== Data extract
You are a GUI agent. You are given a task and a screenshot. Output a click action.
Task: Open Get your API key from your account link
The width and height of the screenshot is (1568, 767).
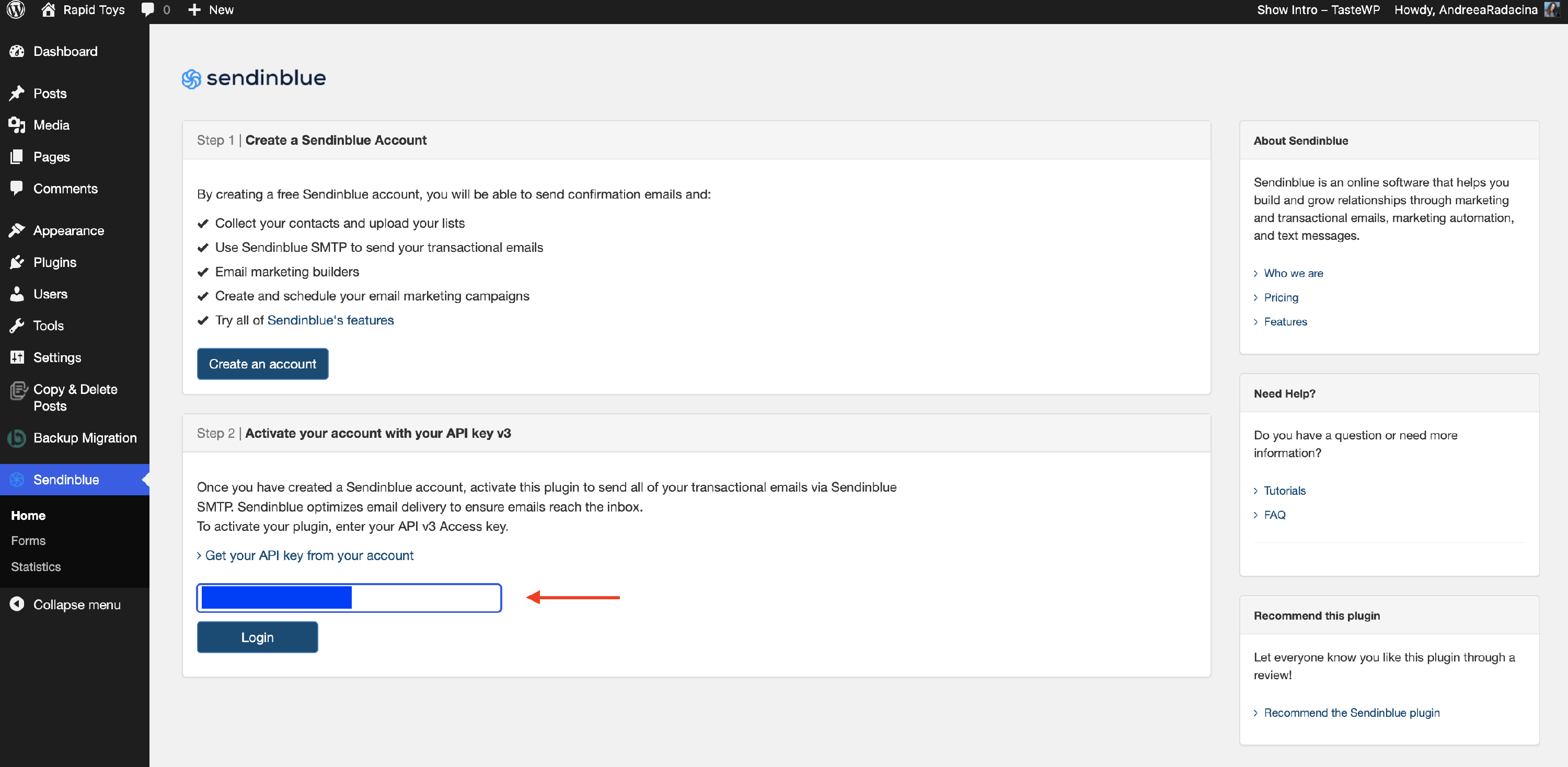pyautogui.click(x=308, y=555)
====
== Data extract
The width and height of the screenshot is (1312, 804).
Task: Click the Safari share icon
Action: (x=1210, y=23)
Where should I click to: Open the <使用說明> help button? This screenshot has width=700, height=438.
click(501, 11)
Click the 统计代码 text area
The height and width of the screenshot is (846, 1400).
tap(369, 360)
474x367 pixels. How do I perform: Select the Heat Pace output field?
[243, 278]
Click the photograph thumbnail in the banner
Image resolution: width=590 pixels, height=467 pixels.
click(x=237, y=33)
====
== Data extract
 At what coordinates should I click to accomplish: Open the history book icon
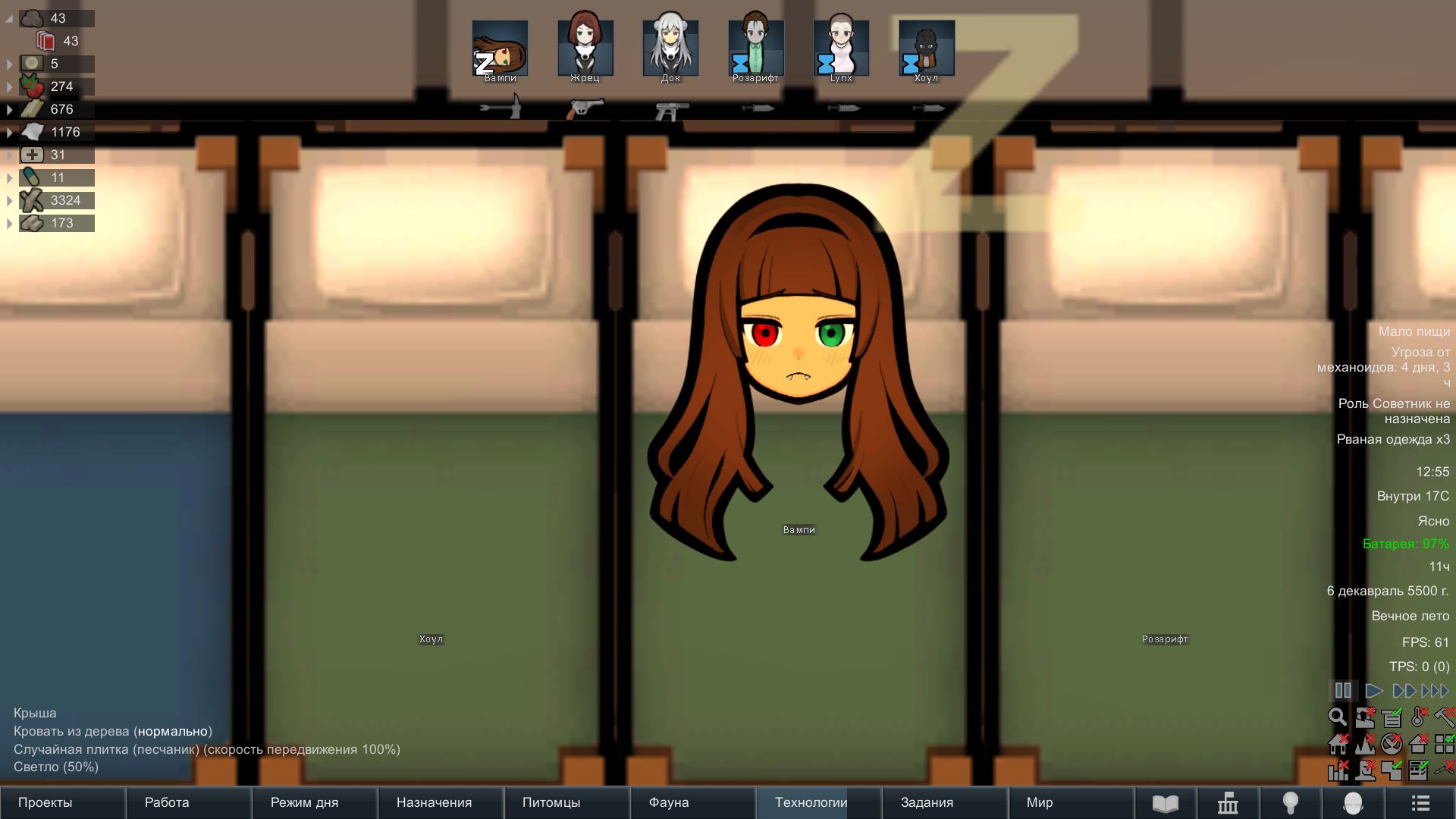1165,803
====
§ What is needed: Rewrite the lines starting at the one containing "Click the photograph thumbnail in the banner" and ending at the one containing "click(x=237, y=33)", with "banner" changed to "header" and nothing else altered.

§ Response:
Click the photograph thumbnail in the header
Image resolution: width=590 pixels, height=467 pixels.
click(x=237, y=33)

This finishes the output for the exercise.